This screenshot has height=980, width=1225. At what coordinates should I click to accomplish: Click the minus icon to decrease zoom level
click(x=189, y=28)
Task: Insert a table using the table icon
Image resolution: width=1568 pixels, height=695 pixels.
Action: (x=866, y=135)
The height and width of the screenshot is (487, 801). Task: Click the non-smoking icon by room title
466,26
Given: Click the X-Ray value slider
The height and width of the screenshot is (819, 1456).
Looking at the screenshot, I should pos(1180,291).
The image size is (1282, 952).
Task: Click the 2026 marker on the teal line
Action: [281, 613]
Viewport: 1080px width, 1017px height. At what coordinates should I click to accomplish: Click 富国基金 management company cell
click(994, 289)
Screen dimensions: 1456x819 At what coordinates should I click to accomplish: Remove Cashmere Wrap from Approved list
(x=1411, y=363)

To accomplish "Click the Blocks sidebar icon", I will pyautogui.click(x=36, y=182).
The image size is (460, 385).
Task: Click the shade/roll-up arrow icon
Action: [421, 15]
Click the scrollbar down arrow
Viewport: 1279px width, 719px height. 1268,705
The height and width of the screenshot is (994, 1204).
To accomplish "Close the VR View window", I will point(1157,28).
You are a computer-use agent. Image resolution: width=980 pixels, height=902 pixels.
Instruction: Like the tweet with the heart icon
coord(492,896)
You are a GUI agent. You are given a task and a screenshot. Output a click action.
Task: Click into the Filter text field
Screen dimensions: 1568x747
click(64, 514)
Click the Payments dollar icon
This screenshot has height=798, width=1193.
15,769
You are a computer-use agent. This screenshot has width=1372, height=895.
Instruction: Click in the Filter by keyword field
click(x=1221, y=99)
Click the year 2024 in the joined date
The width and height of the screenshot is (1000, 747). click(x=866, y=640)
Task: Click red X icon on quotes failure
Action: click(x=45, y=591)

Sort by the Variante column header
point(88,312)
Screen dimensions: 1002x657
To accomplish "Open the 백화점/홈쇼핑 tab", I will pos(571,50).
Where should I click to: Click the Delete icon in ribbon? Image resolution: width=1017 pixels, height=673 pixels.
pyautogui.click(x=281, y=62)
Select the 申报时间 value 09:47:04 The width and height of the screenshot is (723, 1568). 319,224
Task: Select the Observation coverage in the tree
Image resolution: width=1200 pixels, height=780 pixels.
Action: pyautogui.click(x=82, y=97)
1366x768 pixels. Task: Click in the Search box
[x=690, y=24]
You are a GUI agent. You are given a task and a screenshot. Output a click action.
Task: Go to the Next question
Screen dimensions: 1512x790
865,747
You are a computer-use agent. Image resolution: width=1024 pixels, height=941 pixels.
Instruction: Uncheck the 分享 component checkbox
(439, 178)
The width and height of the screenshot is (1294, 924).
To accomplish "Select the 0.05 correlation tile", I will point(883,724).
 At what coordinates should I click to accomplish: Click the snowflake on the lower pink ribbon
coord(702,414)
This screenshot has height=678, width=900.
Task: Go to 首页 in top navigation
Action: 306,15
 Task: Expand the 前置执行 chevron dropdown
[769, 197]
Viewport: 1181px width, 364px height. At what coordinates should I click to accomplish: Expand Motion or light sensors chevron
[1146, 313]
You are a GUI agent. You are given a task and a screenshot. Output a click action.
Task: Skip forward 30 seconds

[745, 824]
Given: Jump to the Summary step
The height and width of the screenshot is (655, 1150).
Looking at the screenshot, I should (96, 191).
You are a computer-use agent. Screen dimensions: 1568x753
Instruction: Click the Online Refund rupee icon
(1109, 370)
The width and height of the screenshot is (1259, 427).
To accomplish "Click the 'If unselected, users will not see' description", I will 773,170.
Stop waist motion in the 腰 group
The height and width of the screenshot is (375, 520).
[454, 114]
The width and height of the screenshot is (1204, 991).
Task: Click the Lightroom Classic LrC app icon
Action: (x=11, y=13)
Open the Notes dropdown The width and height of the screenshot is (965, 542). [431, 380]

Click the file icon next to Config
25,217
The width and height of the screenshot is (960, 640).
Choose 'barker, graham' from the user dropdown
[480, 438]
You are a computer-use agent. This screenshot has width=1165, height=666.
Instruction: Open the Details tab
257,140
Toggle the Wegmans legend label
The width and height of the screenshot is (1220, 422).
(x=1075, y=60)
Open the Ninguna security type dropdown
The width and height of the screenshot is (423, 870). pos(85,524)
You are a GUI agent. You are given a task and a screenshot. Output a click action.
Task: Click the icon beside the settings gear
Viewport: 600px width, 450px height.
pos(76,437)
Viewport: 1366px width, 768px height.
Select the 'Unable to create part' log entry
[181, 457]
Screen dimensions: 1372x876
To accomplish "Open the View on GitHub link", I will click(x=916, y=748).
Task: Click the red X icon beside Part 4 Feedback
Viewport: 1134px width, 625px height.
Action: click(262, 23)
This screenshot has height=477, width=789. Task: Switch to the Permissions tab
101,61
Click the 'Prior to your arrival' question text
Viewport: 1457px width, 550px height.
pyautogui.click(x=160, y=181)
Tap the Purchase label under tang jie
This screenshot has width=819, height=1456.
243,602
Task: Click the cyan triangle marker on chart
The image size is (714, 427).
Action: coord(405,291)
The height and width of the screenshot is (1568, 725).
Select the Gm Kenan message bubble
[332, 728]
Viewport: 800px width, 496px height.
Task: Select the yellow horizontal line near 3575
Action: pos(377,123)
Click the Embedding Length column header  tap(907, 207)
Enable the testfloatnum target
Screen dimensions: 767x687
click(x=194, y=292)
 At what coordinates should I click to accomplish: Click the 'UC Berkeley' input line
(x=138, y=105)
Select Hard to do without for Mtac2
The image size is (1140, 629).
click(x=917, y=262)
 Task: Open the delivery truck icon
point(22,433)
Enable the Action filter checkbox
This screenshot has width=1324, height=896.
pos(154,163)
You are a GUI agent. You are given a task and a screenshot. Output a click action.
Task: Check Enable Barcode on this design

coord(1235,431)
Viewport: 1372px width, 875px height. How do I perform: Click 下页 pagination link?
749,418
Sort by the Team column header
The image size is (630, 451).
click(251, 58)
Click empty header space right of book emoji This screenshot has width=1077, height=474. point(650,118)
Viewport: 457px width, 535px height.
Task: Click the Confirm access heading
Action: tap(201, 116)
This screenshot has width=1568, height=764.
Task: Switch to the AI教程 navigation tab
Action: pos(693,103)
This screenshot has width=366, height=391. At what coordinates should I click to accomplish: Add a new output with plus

■ WHAT YOU ARE ASKED TO DO ■
Retype all of the data above line for line, with no changes.

■ RIGHT ANSWER ■
This screenshot has height=980, width=1225. At what coordinates should I click to accomplish: Click the minus icon to decrease zoom level
click(x=189, y=28)
Task: Insert a table using the table icon
Image resolution: width=1568 pixels, height=695 pixels.
Action: (x=866, y=135)
The height and width of the screenshot is (487, 801). Task: Click the non-smoking icon by room title
466,26
Given: Click the X-Ray value slider
The height and width of the screenshot is (819, 1456).
Looking at the screenshot, I should pos(1180,291).
The image size is (1282, 952).
Task: Click the 2026 marker on the teal line
Action: [281, 613]
Viewport: 1080px width, 1017px height. At what coordinates should I click to accomplish: Click 富国基金 management company cell
click(994, 289)
Screen dimensions: 1456x819 At what coordinates should I click to accomplish: Remove Cashmere Wrap from Approved list
(x=1411, y=363)

To accomplish "Click the Blocks sidebar icon", I will pyautogui.click(x=36, y=182).
The image size is (460, 385).
Task: Click the shade/roll-up arrow icon
Action: [421, 15]
Click the scrollbar down arrow
Viewport: 1279px width, 719px height. 1268,705
The height and width of the screenshot is (994, 1204).
To accomplish "Close the VR View window", I will point(1157,28).
You are a computer-use agent. Image resolution: width=980 pixels, height=902 pixels.
Instruction: Like the tweet with the heart icon
coord(492,896)
You are a GUI agent. You are given a task and a screenshot. Output a click action.
Task: Click into the Filter text field
Screen dimensions: 1568x747
click(64, 514)
Click the Payments dollar icon
This screenshot has height=798, width=1193.
15,769
You are a computer-use agent. This screenshot has width=1372, height=895.
Instruction: Click in the Filter by keyword field
click(x=1221, y=99)
Click the year 2024 in the joined date
The width and height of the screenshot is (1000, 747). click(x=866, y=640)
Task: Click red X icon on quotes failure
Action: click(x=45, y=591)

Sort by the Variante column header
point(88,312)
Screen dimensions: 1002x657
To accomplish "Open the 백화점/홈쇼핑 tab", I will pos(571,50).
Where should I click to: Click the Delete icon in ribbon? Image resolution: width=1017 pixels, height=673 pixels.
pyautogui.click(x=281, y=62)
Select the 申报时间 value 09:47:04 The width and height of the screenshot is (723, 1568). 319,224
Task: Select the Observation coverage in the tree
Image resolution: width=1200 pixels, height=780 pixels.
Action: pyautogui.click(x=82, y=97)
1366x768 pixels. Task: Click in the Search box
[x=690, y=24]
You are a GUI agent. You are given a task and a screenshot. Output a click action.
Task: Go to the Next question
Screen dimensions: 1512x790
865,747
You are a computer-use agent. Image resolution: width=1024 pixels, height=941 pixels.
Instruction: Uncheck the 分享 component checkbox
(439, 178)
The width and height of the screenshot is (1294, 924).
To accomplish "Select the 0.05 correlation tile", I will point(883,724).
 At what coordinates should I click to accomplish: Click the snowflake on the lower pink ribbon
coord(702,414)
This screenshot has height=678, width=900.
Task: Go to 首页 in top navigation
Action: 306,15
 Task: Expand the 前置执行 chevron dropdown
[769, 197]
Viewport: 1181px width, 364px height. At what coordinates should I click to accomplish: Expand Motion or light sensors chevron
[1146, 313]
You are a GUI agent. You are given a task and a screenshot. Output a click action.
Task: Skip forward 30 seconds

[745, 824]
Given: Jump to the Summary step
The height and width of the screenshot is (655, 1150).
Looking at the screenshot, I should (96, 191).
You are a computer-use agent. Screen dimensions: 1568x753
Instruction: Click the Online Refund rupee icon
(1109, 370)
The width and height of the screenshot is (1259, 427).
To accomplish "Click the 'If unselected, users will not see' description", I will 773,170.
Stop waist motion in the 腰 group
The height and width of the screenshot is (375, 520).
[454, 114]
The width and height of the screenshot is (1204, 991).
Task: Click the Lightroom Classic LrC app icon
Action: (x=11, y=13)
Open the Notes dropdown The width and height of the screenshot is (965, 542). [431, 380]

Click the file icon next to Config
25,217
The width and height of the screenshot is (960, 640).
Choose 'barker, graham' from the user dropdown
[480, 438]
You are a computer-use agent. This screenshot has width=1165, height=666.
Instruction: Open the Details tab
257,140
Toggle the Wegmans legend label
The width and height of the screenshot is (1220, 422).
(x=1075, y=60)
Open the Ninguna security type dropdown
The width and height of the screenshot is (423, 870). pos(85,524)
You are a GUI agent. You are given a task and a screenshot. Output a click action.
Task: Click the icon beside the settings gear
Viewport: 600px width, 450px height.
pos(76,437)
Viewport: 1366px width, 768px height.
Select the 'Unable to create part' log entry
[181, 457]
Screen dimensions: 1372x876
To accomplish "Open the View on GitHub link", I will click(x=916, y=748).
Task: Click the red X icon beside Part 4 Feedback
Viewport: 1134px width, 625px height.
Action: click(262, 23)
This screenshot has height=477, width=789. Task: Switch to the Permissions tab
101,61
Click the 'Prior to your arrival' question text
Viewport: 1457px width, 550px height.
pyautogui.click(x=160, y=181)
Tap the Purchase label under tang jie
This screenshot has width=819, height=1456.
243,602
Task: Click the cyan triangle marker on chart
The image size is (714, 427).
Action: coord(405,291)
The height and width of the screenshot is (1568, 725).
Select the Gm Kenan message bubble
[332, 728]
Viewport: 800px width, 496px height.
Task: Select the yellow horizontal line near 3575
Action: pos(377,123)
Click the Embedding Length column header  tap(907, 207)
Enable the testfloatnum target
Screen dimensions: 767x687
click(x=194, y=292)
 At what coordinates should I click to accomplish: Click the 'UC Berkeley' input line
(x=138, y=105)
Select Hard to do without for Mtac2
The image size is (1140, 629).
click(x=917, y=262)
 Task: Open the delivery truck icon
point(22,433)
Enable the Action filter checkbox
This screenshot has width=1324, height=896.
pos(154,163)
You are a GUI agent. You are given a task and a screenshot. Output a click action.
Task: Check Enable Barcode on this design

coord(1235,431)
Viewport: 1372px width, 875px height. How do I perform: Click 下页 pagination link?
749,418
Sort by the Team column header
The image size is (630, 451).
click(251, 58)
Click empty header space right of book emoji This screenshot has width=1077, height=474. point(650,118)
Viewport: 457px width, 535px height.
Task: Click the Confirm access heading
Action: tap(201, 116)
This screenshot has width=1568, height=764.
Task: Switch to the AI教程 navigation tab
Action: pos(693,103)
This screenshot has width=366, height=391. At what coordinates should I click to accomplish: Add a new output with plus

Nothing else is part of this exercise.